We introduce Aligned Machine, an interactive, public-facing platform that turns broad participation into a benchmark for evaluating semantic alignment in embedding-based systems. Inspired by participatory studies such as Moral Machine (Awad et al., 2018), the platform invites anyone to compare two pairs of items (text or images) and choose which pair is more similar. This comparative, forced-choice task is cognitively natural for non-experts, creates engaging interactions, and yields clean preference data suitable for model evaluation.

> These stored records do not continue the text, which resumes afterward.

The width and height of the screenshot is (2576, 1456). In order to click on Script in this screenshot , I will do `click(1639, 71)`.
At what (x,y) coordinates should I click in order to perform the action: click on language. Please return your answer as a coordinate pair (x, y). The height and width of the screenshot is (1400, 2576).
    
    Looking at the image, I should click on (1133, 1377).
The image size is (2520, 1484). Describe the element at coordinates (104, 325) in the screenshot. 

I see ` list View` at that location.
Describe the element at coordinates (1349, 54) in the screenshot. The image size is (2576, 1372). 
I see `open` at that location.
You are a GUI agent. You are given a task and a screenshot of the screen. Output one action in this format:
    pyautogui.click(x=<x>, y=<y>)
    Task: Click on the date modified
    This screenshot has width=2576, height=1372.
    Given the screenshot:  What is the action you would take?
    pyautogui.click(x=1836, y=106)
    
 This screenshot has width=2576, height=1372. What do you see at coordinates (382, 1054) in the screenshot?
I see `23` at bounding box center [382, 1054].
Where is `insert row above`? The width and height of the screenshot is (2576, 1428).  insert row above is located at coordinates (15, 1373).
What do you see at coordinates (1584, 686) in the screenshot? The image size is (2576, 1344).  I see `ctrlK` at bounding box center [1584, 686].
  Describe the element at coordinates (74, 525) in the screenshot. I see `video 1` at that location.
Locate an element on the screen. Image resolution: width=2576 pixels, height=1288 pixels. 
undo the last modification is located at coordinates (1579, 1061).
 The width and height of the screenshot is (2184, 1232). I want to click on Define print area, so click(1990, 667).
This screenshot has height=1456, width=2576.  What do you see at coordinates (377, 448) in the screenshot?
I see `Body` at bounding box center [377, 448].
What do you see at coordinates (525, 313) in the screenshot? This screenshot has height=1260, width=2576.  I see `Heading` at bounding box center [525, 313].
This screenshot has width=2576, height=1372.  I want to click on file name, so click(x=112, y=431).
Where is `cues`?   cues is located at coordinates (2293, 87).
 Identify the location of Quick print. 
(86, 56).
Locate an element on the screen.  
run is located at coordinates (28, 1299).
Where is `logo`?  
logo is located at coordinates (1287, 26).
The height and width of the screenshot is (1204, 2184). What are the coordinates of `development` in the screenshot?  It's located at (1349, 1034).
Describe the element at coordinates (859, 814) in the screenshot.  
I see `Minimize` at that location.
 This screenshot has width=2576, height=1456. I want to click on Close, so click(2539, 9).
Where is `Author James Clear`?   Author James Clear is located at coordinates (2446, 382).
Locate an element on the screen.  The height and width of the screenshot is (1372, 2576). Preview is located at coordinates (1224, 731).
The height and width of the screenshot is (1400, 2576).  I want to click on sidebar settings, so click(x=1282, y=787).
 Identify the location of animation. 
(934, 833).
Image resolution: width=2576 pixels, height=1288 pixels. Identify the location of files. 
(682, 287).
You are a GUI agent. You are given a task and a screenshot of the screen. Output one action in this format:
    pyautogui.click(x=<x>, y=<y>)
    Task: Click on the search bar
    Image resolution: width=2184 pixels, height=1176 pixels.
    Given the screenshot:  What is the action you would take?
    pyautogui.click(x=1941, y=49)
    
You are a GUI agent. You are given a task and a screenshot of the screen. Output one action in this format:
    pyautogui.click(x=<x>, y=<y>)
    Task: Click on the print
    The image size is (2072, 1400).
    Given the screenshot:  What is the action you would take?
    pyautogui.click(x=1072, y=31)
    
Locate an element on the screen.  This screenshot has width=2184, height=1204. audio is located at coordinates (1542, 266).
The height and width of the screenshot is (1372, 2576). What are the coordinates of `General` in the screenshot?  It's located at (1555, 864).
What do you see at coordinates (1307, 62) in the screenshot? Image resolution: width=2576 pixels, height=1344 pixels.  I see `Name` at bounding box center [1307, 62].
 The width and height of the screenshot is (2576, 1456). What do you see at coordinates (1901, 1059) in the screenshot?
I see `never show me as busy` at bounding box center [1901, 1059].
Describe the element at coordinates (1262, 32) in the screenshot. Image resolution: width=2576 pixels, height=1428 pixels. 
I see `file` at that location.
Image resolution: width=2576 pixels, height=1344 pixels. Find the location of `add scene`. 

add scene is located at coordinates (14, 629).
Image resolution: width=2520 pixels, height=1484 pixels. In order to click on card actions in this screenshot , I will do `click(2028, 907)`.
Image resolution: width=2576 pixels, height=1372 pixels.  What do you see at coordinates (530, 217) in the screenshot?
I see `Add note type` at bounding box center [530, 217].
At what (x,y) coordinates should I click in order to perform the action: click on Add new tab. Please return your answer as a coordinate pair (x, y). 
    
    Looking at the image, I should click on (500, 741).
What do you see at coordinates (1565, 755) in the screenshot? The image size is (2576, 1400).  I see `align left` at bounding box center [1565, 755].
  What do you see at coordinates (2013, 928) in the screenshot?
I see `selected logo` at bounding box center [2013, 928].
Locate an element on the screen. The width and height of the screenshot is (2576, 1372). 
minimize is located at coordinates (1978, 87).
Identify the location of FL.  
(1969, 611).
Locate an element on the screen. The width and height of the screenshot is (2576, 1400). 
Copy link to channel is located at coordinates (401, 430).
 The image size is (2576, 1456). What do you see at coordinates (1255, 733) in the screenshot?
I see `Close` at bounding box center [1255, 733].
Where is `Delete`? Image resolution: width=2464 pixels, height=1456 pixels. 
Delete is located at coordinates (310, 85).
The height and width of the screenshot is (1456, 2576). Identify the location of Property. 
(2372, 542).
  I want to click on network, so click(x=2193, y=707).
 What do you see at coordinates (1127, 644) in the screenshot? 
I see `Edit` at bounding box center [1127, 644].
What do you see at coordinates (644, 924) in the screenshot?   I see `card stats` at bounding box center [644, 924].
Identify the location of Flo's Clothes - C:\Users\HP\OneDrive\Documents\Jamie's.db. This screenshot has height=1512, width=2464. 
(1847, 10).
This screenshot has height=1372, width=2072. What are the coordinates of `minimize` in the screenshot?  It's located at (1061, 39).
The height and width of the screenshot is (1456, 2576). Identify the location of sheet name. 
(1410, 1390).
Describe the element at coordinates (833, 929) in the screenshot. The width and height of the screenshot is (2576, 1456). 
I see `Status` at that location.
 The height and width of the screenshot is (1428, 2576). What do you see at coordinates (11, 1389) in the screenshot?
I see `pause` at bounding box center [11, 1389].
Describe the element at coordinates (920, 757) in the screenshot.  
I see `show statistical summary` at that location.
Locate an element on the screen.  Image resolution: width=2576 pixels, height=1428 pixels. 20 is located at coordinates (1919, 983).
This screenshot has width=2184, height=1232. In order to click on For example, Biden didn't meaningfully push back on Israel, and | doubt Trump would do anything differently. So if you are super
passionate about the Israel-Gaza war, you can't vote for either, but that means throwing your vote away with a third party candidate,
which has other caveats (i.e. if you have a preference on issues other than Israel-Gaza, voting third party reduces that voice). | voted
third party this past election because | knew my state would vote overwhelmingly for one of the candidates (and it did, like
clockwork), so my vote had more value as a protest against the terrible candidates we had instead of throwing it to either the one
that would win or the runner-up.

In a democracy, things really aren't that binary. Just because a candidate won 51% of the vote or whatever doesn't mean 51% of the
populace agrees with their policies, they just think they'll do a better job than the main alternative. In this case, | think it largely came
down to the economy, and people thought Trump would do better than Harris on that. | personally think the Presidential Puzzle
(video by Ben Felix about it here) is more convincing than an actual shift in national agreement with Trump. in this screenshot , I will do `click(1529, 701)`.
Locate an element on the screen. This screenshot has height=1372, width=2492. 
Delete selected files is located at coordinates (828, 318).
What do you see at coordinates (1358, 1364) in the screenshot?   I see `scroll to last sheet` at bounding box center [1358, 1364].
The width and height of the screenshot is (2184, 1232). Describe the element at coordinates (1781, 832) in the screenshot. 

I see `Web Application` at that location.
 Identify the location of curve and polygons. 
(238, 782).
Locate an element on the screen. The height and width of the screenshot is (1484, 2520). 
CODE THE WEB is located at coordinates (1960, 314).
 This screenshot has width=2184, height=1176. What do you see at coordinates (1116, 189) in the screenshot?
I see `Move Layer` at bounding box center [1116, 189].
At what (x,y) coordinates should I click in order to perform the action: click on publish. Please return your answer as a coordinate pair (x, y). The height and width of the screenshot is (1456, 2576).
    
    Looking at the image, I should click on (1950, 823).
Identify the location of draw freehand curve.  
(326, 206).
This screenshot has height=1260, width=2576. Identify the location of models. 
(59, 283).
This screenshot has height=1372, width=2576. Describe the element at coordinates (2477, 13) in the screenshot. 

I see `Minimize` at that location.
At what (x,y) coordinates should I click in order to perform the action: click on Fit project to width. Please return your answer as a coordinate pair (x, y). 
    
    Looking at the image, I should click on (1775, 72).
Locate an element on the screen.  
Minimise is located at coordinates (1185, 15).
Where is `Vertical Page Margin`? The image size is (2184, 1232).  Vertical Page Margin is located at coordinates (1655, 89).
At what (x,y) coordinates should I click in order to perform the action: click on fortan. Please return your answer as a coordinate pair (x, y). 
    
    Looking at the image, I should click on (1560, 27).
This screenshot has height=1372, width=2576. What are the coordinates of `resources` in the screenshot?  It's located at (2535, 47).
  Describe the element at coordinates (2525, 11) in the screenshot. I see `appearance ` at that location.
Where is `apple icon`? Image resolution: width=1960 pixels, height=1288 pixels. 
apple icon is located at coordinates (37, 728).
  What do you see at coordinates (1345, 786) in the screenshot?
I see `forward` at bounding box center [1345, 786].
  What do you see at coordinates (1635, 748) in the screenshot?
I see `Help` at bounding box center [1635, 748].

Aligned Machine is designed first and foremost as a vehicle for public engagement and AI literacy. The IRB approved, web-based platform integrates elements of gamification, culminating in an analysis of how a user compared to popular embedding models. By summarizing results in a table and a bar chart, the analysis reveals where user intuitions converge or diverge from different embedding models, encouraging participatory insight into alignment and the difficulty of modeling diverse viewpoints.
Each interaction with the platform also populates a benchmark of human-aligned similarity, which will be released as an open-source dataset and leaderboard. Each record includes the items compared, the human majority choice, individual responses, and model predictions. Because the task uses comparative judgments, standard preference-aggregation methods can recover latent similarity structure from noisy votes, supporting robust evaluation without relying on coarse Likert ratings or static expert labels. This benchmark is intended to support standardized accuracy and ranking across models.
The platform is intentionally designed to grow over time, sustaining public engagement while steadily improving its applied impact. Future integrations will add targeted, domain-specific studies and evaluation tasks that make it possible to detect persistent biases and to measure concept drift as new data and model versions emerge.
By combining accessible participation with rigorous comparative judgments, Aligned Machine provides a scalable pathway to engage the public in the evaluation of AI systems while producing an open, evolving benchmark that the community can use to test, compare, and improve AI models.